Opportunities — June 24, 2005

June 24, 2005    News media contact:  Tita Parham*    
800-282-8011   
tparham@flumc.org     Orlando  {0318}

An e-Review News Item

UMCOR establishes Zimbawe Emergency Advance

The United Methodist Committee on Relief (UMCOR) announced June 24 it is joining other faith-based humanitarian agencies to provide basic necessities to hundreds of thousands of persons recently displaced from homes and jobs in Zimbabwe.

Tents, cooking utensils, soap and emergency food are among the aid to be distributed in the next weeks. Warm blankets will also be available, since June and July are the coldest months of the year in Zimbabwe's high rolling plateaus.

Right now faith-based organizations such as UMCOR are the only agencies able to provide assistance to these internal refugees. UMCOR has established a special Advance so that individuals' gifts can assist in a meaningful way.

Contributions to the Zimbabwe Emergency Advance may be made to UMCOR, P.O. Box 9068, New York, NY 10087-9068, or by calling 1-800-554-8583, where credit card donations are accepted. Indicate that gifts are for UMCOR Advance #199456.
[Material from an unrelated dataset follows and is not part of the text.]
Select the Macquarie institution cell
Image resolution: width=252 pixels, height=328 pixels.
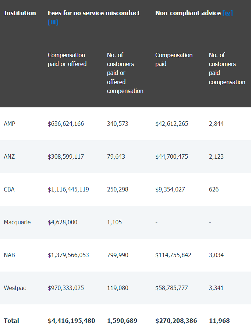pos(17,222)
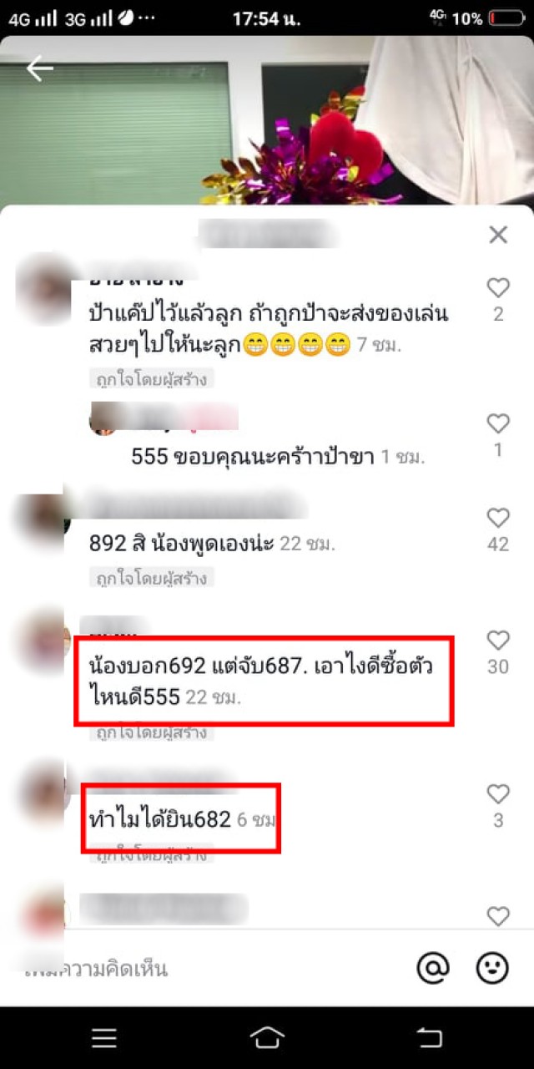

UMCOR is also involved in many other ministries around the world. Recent headlines in the weekly UMCOR Hotline updates include:

* United States: Volunteers Wanted as Hurricane Recovery Continues;
* Zimbabwe: To Buy Seed Is a Sign of Hope;
* Central America: Hurricane Adrian Leaves its Mark;
* Many Hands Make Small Work in Sri Lanka;
* UMCOR Responds to Serious Illnesses;
* Famine in Africa;
* 2005 Hurricane Season Begins;
* Armenia: Save the Cheese;
* Worldwide: Health and School Kits;
* Haiti: Hot Lunches for Hungry Kids.

To learn how to become involved in these and other ministries visit UMCOR's Web site at http://gbgm-umc.org/umcor or the UMCOR Hotline at http://gbgm-umc.org/umcor-hotline/.


Tampa church hosts Companions in Christ leader training event

By Ann Lee Earnshaw**

TAMPA — The Companions in Christ series is holding a one-day training event for leaders Aug. 6, 8:15 a.m. to 3:45 p.m., at Hyde Park United Methodist Church here.

The training provides leaders with an in-depth experience of the 28-week resource and trains them in the distinctive leadership skills needed when leading formational groups.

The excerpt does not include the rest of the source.